Se présentant sous couverture toilée imprimée et marquée à chaud, Le Fort de Saint-Cyr, colligeant des images reproduites au format réel sur des papiers proches des originaux, est bien plus qu’un livre documentaire, c’est une œuvre de recherche sur la matière même de la photographie et les techniques anciennes de tirages.

©Martin Becka

Spécialiste des procédés pionniers de la photographie, notamment le négatif papier ciré sec tel qu’employé par Gustave Le Gray, Martin Becka, né en République tchèque, a réalisé des images à la chambre 20×25 cm, sur négatif papier vergé de faible grammage, les images positives au palladium étant imprimées en bichromie et celles rehaussées du procédé à la gomme bichromatée en quadrichromie.

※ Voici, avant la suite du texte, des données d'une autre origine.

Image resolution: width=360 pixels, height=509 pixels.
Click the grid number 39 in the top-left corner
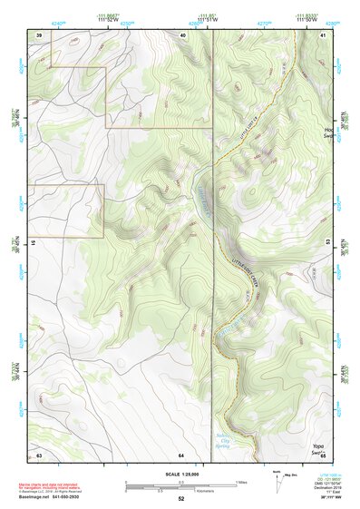39,34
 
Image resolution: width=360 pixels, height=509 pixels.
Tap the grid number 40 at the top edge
182,34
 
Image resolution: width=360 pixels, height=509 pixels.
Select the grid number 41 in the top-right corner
323,34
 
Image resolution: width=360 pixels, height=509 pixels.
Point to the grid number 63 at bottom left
39,454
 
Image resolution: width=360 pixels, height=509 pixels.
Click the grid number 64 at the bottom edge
181,454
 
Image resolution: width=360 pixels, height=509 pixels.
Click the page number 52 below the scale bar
181,498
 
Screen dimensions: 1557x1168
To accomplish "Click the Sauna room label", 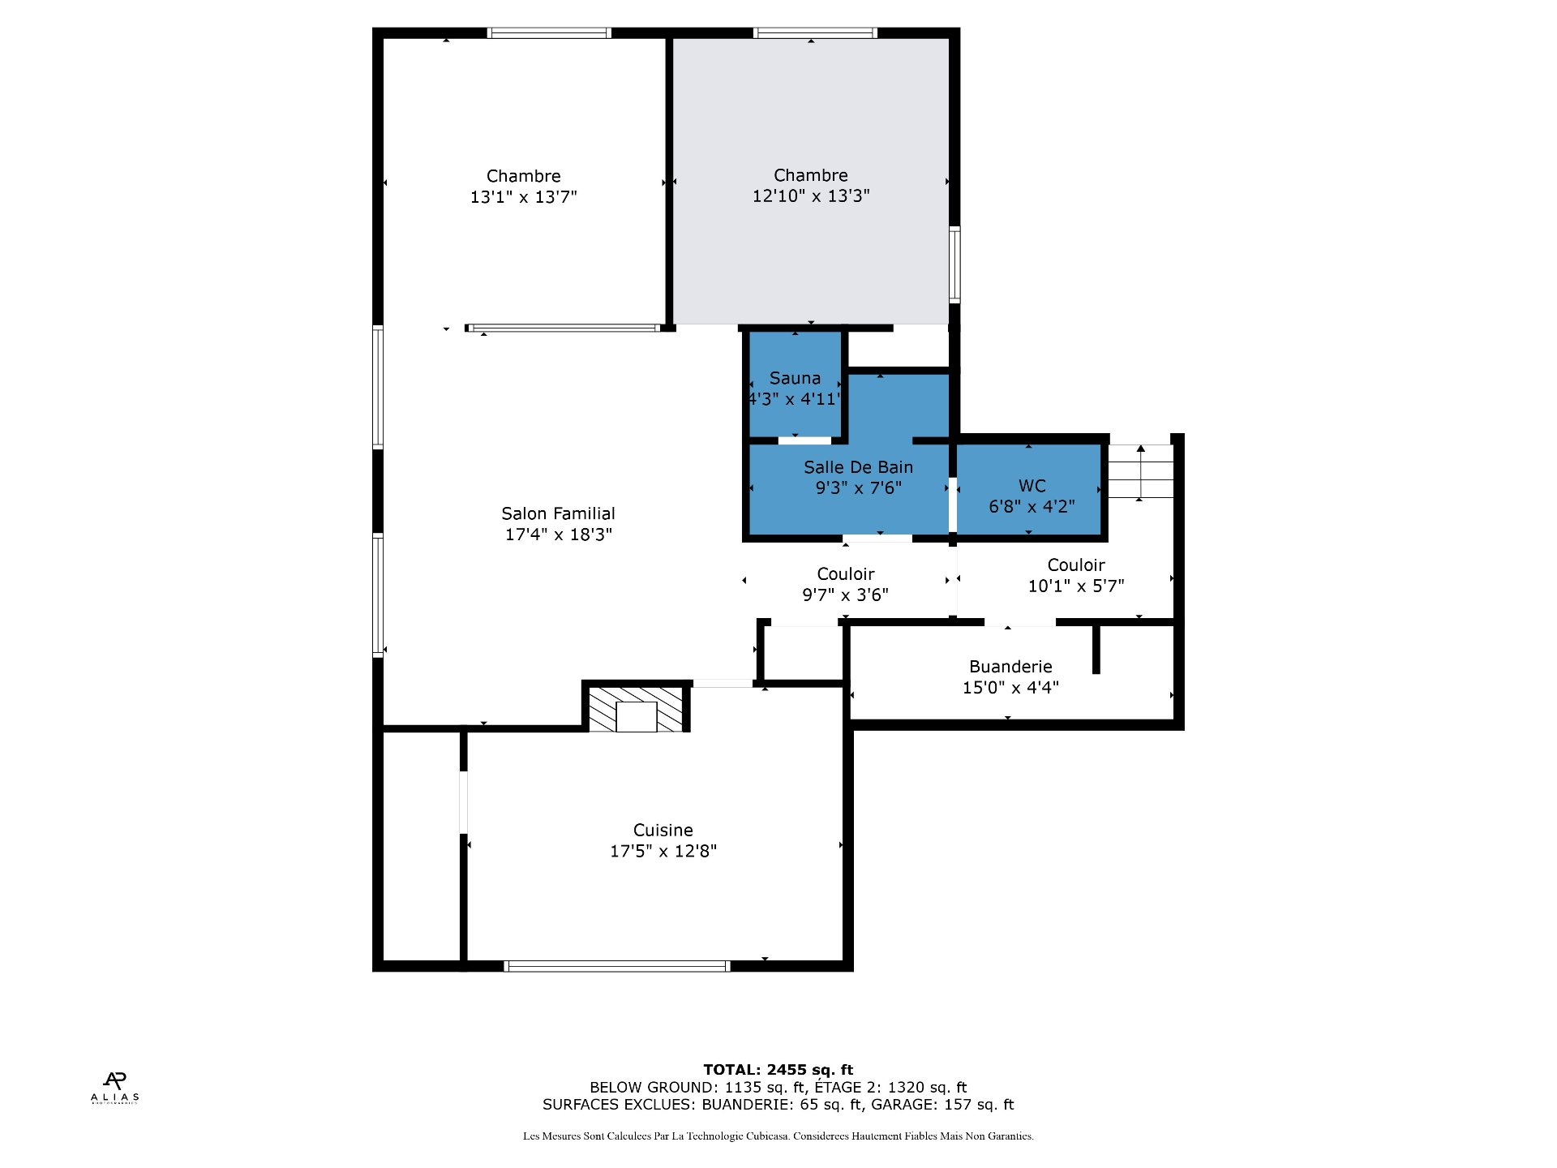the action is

« Une histoire en appelant une autre, explique dans une préface des plus explicites Anne Cook, chargée d’études documentaires au fort, le négatif papier ciré offre un fabuleux terrain de jeu à l’imaginaire du photographe. A rebours d’une vie de photoreporter où prévalent la technologie des appareils, la rapidité des prises de vues et des transmissions et la masse d’images produites, Martin Becka éprouve tôt le besoin de retrouver les défis des pionniers, le savoir-faire de l’artisan, le temps long de la fabrication de l’image, sa matérialité et sa rareté. L’objet-même enchante. Il y a d’abord sa matière, la texture et la simplicité du papier à dessin, sa préparation qui requiert une « soupe chimique » soigneusement dosée : produits inchangés depuis le 19e siècle, sels d’argent, lactosérum, sucre de lait, cire, iodure. Viennent ensuite son aspect, tout en transparence et teintes chaleureuses, puis son esthétique déconcertante, cette inversion de la latéralité et des valeurs d’ombre et de lumière qui engage à rentrer dans l’image pour faire la part du vrai et du faux, comprendre ce qu’on voit autant que ce qu’on ne voit pas, tout considérer d’un œil neuf. »

©Martin Becka

Œuvre d’architecture militaire remarquable, le Fort de Saint-Cyr apparaît d’abord à l’envers dans l’œil de la chambre.  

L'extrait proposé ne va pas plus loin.